Партитуры могут быть не написаны, а нарисованы, как в случае скрибeнтизма у Шерстяного. Вот эта музыка, возникающая в исполнении Шерстяного, даже если он исполняет алфавит, захватывает слушателя/зрителя своей подчеркнутой индивидуализированностью, сверхсубъективностью. Абецедарий уже давно стал особым жанром в визуальной и фонетической поэзии, однако фонетические поэты буквально соревнуются в исполнении алфавитов. Похожих в исполнении разных авторов мне, например, не доводилось слышать. Как справедливо пишет исследователь творчества Шерстяного Никита Сироткин:
«Тезис об исключительно индивидуальном, неповторимом характере «демонстрируемых» Валерием Шерстяным «объектов» имеет силу не только с точки зрения реципиента, но и с точки зрения автора. Каждое повторное чтение «саунд-текста» — это, строго говоря, не воспроизведение существовавшего, а создание нового текста, именно потому, что значение приобретают все характеристики этого объекта, всякий раз неповторимые в своей уникальности»[9].

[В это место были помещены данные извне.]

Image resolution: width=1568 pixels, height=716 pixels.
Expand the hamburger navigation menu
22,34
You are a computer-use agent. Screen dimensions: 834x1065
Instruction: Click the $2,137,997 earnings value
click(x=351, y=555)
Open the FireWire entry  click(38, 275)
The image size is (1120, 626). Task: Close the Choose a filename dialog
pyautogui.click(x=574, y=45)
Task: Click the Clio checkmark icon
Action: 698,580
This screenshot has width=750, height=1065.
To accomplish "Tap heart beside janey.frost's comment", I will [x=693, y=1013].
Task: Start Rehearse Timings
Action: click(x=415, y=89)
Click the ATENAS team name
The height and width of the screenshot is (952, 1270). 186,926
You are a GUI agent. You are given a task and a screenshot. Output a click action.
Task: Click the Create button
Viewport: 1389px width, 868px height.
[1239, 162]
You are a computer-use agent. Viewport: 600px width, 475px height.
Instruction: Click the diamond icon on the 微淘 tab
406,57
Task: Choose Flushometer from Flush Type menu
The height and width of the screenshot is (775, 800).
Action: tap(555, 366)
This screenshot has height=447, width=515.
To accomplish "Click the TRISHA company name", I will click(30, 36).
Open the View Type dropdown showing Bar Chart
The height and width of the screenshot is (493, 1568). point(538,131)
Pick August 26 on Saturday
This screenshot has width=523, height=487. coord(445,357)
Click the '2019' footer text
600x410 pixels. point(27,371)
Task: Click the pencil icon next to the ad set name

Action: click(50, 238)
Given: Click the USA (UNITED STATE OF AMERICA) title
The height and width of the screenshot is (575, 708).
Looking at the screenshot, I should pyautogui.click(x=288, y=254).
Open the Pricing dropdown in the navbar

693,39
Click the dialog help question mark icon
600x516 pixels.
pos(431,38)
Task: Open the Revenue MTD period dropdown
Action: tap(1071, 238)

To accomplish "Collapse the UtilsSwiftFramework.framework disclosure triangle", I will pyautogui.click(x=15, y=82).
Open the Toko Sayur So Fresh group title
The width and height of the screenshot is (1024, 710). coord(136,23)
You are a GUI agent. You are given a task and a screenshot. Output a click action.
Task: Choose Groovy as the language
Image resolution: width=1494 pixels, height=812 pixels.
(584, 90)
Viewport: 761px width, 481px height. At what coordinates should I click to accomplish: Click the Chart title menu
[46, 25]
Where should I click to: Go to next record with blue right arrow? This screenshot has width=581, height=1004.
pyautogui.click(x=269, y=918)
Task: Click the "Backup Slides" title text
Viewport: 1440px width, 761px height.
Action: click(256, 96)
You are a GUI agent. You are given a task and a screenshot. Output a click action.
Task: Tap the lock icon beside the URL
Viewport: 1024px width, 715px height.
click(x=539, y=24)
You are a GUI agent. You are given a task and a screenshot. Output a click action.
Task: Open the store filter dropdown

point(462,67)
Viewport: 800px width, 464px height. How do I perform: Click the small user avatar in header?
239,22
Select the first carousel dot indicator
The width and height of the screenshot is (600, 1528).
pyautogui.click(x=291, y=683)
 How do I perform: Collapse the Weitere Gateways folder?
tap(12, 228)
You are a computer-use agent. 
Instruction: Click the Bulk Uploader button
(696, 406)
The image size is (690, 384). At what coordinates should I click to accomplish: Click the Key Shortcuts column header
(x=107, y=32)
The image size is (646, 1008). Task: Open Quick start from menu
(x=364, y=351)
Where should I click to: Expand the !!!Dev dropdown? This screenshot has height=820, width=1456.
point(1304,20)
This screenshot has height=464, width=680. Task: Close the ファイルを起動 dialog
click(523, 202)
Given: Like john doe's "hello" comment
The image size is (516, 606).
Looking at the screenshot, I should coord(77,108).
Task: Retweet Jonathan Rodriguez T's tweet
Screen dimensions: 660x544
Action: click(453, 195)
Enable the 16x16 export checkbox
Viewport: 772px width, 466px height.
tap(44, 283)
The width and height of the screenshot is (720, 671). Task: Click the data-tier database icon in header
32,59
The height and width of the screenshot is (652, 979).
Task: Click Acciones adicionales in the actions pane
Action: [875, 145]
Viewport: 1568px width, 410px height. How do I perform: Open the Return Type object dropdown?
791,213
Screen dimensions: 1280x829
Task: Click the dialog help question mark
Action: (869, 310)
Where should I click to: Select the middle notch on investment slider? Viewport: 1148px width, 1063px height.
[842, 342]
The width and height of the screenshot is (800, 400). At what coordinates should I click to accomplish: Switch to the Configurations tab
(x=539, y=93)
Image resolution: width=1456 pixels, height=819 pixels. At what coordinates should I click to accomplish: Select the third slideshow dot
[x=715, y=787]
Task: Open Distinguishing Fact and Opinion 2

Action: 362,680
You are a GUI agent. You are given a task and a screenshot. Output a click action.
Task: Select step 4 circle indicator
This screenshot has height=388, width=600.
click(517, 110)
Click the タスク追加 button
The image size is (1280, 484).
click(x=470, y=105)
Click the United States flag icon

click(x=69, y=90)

Валерий Шерстяной — во всех отношениях пограничная фигура. Он стоит между русской и немецкой сценой, между языками, между визуальным и звучарным. И это безусловно поднимает его субъектность, как и других экспериментальных поэтов. Фактически они находятся еще на одном пограничье, между искусством и наукой. Это поэты-исследователи. Валерий Шерстяной переводил поэтические и исследовательские тексты русских авангардистов на немецкий, писал комментарии к ним, прорабатывал теоретические основания собственного творчества[10].
В последней работе он подробно разбирает действия органов речи в создании Lautdichtung и затем переходит к партитурной реализации теоретического посыла. Эта работа снабжена также диском с записью перформанса. Такое издание дает представление о перформансе, но далеко не полное. Документация является составной частью работы экспериментальных поэтов. Но полноценное впечатление можно получить только во время реального выступления.
Этот тот самый выход в музыку, о котором говорили теоретики саунд-поэзии и которое так афористически определял Ницше.
По сути дела перед нами абсолютизация субъектности. Снова сошлюсь на наблюдение Н. Сироткина:
«Единство эстетического объекта, в качестве которого выступает эстетическая деятельность, обеспечивается внутренними свойствами этого объекта, принципами его функционирования»[11].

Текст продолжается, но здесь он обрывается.